**Directions**
Rewrite the lines from the one containing "You are a GUI" through the one containing "tap(86, 255)", inclusive, as a JSON list of strings with one string per line and no blank lines. Leave the pictures out of the answer.

**Supplied data**
* start *
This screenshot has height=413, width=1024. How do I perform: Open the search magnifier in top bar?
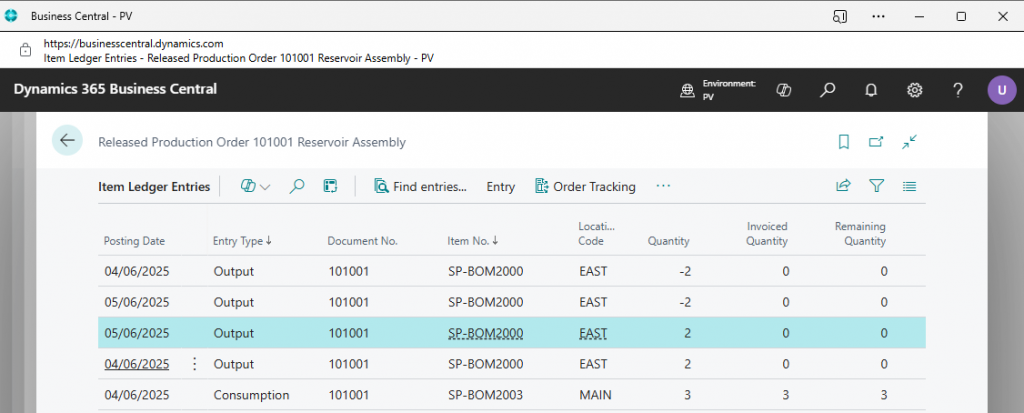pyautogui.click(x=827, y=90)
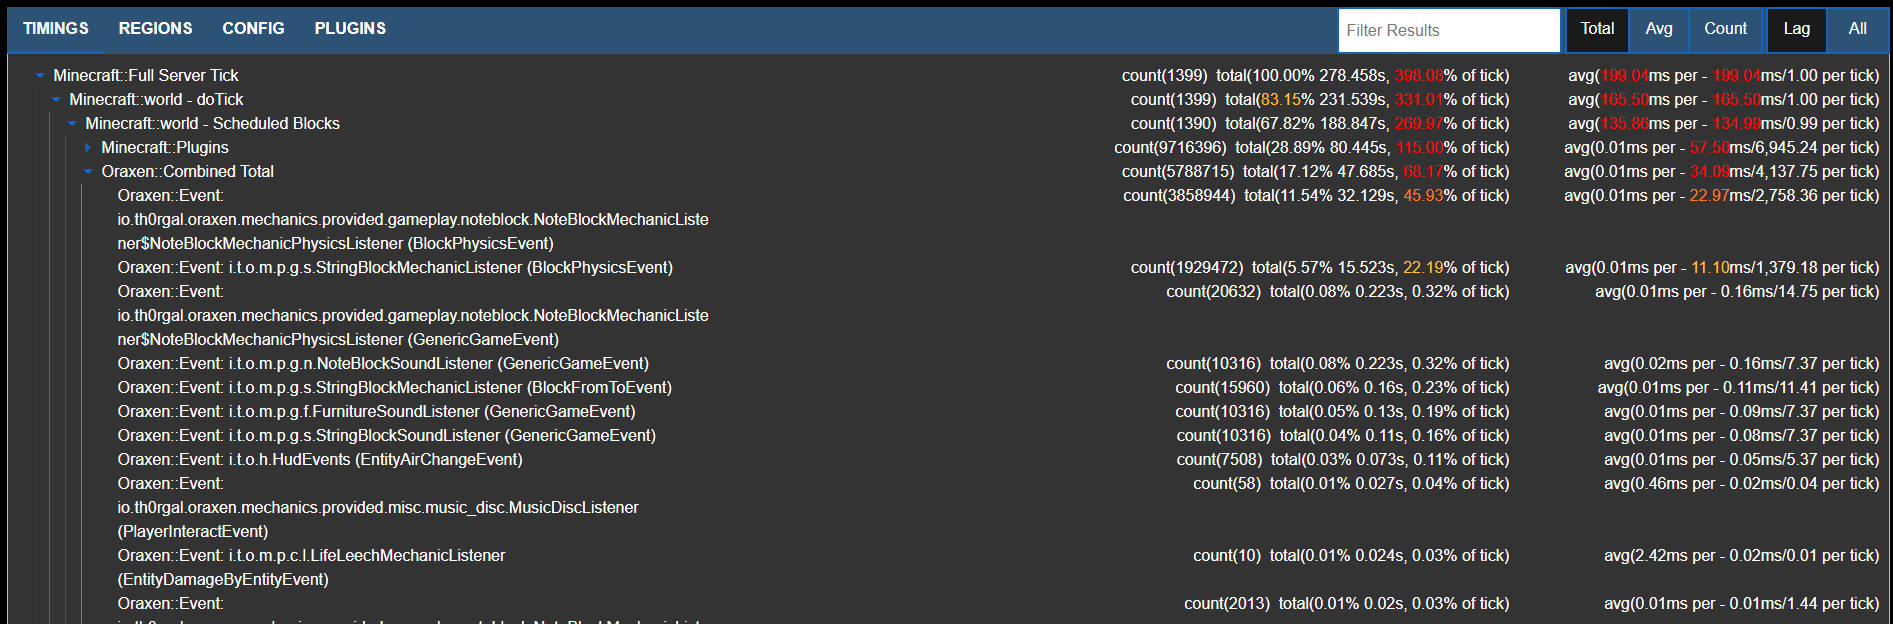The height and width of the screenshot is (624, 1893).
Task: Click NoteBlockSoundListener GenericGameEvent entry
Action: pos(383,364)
* end *
* start *
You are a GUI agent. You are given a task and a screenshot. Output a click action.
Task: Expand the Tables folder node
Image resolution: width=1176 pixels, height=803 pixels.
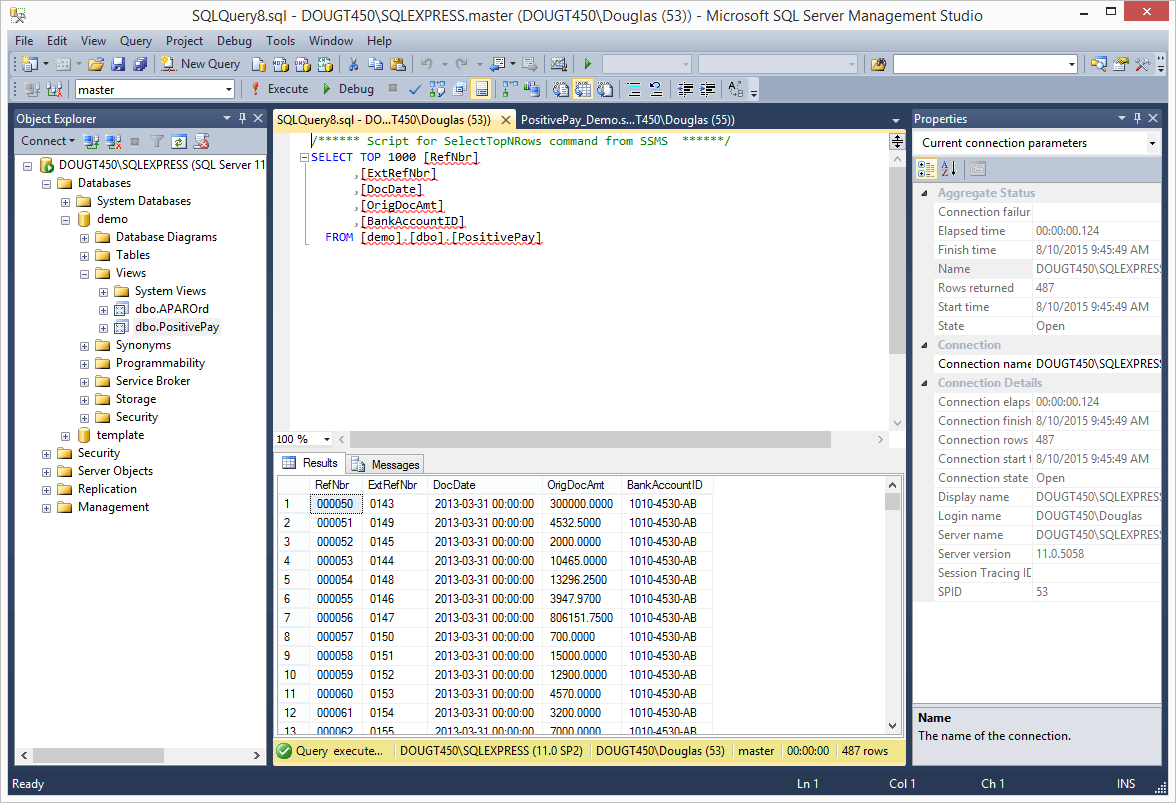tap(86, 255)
* end *
**Result for this exercise**
[
  "You are a GUI agent. You are given a task and a screenshot. Output a click action.",
  "Task: Expand the Tables folder node",
  "Image resolution: width=1176 pixels, height=803 pixels.",
  "tap(86, 255)"
]